Saved entries
* start *

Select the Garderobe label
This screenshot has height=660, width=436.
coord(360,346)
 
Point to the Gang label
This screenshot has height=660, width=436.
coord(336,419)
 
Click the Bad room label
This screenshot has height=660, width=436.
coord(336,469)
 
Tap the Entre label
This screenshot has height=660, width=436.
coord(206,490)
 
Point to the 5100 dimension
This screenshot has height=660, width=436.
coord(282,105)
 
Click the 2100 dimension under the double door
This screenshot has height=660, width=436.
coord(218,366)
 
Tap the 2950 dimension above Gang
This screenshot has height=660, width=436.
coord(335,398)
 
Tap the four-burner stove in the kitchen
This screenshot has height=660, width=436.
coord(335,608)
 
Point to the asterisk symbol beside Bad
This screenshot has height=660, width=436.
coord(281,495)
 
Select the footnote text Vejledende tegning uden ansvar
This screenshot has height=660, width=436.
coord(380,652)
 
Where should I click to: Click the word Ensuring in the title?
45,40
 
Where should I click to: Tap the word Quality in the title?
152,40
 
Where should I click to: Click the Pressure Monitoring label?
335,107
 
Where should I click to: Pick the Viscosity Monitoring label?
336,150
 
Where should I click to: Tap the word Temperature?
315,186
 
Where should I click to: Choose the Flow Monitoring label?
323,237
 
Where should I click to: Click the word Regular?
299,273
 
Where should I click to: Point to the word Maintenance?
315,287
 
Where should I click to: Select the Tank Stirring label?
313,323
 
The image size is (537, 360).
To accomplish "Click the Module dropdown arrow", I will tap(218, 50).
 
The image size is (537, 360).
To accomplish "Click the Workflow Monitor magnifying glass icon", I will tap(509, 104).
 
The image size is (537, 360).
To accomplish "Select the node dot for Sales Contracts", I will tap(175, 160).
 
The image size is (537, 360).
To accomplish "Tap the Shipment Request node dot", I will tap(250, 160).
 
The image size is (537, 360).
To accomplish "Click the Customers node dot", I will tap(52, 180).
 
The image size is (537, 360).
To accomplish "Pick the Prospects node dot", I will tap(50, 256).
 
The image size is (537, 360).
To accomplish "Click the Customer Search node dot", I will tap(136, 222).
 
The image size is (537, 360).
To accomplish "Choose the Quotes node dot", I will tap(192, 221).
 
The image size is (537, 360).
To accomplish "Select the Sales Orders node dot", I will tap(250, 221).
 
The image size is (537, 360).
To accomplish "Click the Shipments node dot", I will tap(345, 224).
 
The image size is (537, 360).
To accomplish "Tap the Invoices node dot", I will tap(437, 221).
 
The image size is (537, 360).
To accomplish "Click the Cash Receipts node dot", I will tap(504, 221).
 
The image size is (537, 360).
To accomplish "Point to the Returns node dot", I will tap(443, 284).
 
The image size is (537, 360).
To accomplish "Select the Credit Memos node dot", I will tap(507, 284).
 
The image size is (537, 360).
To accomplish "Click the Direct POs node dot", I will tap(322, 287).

* end *

Brief: Return each line of the data above that contains the word "Gang".

Output for this exercise:
Point to the Gang label
Tap the 2950 dimension above Gang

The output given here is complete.